### Work instructions
Every record shown here needs to be repeated exactly.

### Input data

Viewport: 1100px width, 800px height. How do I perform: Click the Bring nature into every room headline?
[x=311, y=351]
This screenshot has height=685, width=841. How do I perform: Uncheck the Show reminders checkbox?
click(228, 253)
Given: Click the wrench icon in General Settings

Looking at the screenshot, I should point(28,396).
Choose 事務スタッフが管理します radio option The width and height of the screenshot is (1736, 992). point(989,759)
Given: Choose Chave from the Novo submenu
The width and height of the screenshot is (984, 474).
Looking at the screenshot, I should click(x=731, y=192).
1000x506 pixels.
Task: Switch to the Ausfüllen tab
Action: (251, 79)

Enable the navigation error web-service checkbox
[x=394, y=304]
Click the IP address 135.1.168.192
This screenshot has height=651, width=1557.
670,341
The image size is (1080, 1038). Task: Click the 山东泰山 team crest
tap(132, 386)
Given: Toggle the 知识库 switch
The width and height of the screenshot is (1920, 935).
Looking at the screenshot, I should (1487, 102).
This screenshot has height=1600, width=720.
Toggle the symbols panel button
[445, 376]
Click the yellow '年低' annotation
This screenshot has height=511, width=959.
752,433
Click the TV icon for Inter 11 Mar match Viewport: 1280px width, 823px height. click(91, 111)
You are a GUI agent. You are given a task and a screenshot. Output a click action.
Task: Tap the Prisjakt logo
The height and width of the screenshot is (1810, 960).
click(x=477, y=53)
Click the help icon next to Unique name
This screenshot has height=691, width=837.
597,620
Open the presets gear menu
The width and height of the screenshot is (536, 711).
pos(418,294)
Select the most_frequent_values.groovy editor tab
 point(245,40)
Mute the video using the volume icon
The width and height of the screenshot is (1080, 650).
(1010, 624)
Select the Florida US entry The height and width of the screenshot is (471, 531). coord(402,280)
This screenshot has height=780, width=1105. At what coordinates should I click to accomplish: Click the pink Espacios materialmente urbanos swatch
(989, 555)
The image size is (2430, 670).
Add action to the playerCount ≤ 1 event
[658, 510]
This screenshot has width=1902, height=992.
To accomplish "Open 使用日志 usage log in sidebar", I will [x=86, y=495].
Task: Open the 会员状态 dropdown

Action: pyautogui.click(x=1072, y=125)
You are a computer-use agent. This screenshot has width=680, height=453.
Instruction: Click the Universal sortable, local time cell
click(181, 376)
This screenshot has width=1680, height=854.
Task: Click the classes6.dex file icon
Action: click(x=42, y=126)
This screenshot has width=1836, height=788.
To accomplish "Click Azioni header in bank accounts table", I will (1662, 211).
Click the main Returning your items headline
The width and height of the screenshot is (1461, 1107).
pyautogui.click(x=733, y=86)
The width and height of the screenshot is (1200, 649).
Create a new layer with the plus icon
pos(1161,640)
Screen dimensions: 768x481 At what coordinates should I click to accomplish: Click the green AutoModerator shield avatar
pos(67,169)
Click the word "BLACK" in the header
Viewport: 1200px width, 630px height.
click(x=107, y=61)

### Solution to the exercise
Viewport: 1100px width, 800px height. How do I perform: Click the Bring nature into every room headline?
[x=311, y=351]
This screenshot has height=685, width=841. How do I perform: Uncheck the Show reminders checkbox?
click(228, 253)
Given: Click the wrench icon in General Settings

Looking at the screenshot, I should point(28,396).
Choose 事務スタッフが管理します radio option The width and height of the screenshot is (1736, 992). point(989,759)
Given: Choose Chave from the Novo submenu
The width and height of the screenshot is (984, 474).
Looking at the screenshot, I should click(x=731, y=192).
1000x506 pixels.
Task: Switch to the Ausfüllen tab
Action: (251, 79)

Enable the navigation error web-service checkbox
[x=394, y=304]
Click the IP address 135.1.168.192
This screenshot has height=651, width=1557.
670,341
The image size is (1080, 1038). Task: Click the 山东泰山 team crest
tap(132, 386)
Given: Toggle the 知识库 switch
The width and height of the screenshot is (1920, 935).
Looking at the screenshot, I should (1487, 102).
This screenshot has height=1600, width=720.
Toggle the symbols panel button
[445, 376]
Click the yellow '年低' annotation
This screenshot has height=511, width=959.
752,433
Click the TV icon for Inter 11 Mar match Viewport: 1280px width, 823px height. click(91, 111)
You are a GUI agent. You are given a task and a screenshot. Output a click action.
Task: Tap the Prisjakt logo
The height and width of the screenshot is (1810, 960).
click(x=477, y=53)
Click the help icon next to Unique name
This screenshot has height=691, width=837.
597,620
Open the presets gear menu
The width and height of the screenshot is (536, 711).
pos(418,294)
Select the most_frequent_values.groovy editor tab
 point(245,40)
Mute the video using the volume icon
The width and height of the screenshot is (1080, 650).
(1010, 624)
Select the Florida US entry The height and width of the screenshot is (471, 531). coord(402,280)
This screenshot has height=780, width=1105. At what coordinates should I click to accomplish: Click the pink Espacios materialmente urbanos swatch
(989, 555)
The image size is (2430, 670).
Add action to the playerCount ≤ 1 event
[658, 510]
This screenshot has width=1902, height=992.
To accomplish "Open 使用日志 usage log in sidebar", I will [x=86, y=495].
Task: Open the 会员状态 dropdown

Action: pyautogui.click(x=1072, y=125)
You are a computer-use agent. This screenshot has width=680, height=453.
Instruction: Click the Universal sortable, local time cell
click(181, 376)
This screenshot has width=1680, height=854.
Task: Click the classes6.dex file icon
Action: click(x=42, y=126)
This screenshot has width=1836, height=788.
To accomplish "Click Azioni header in bank accounts table", I will (1662, 211).
Click the main Returning your items headline
The width and height of the screenshot is (1461, 1107).
pyautogui.click(x=733, y=86)
The width and height of the screenshot is (1200, 649).
Create a new layer with the plus icon
pos(1161,640)
Screen dimensions: 768x481 At what coordinates should I click to accomplish: Click the green AutoModerator shield avatar
pos(67,169)
Click the word "BLACK" in the header
Viewport: 1200px width, 630px height.
click(x=107, y=61)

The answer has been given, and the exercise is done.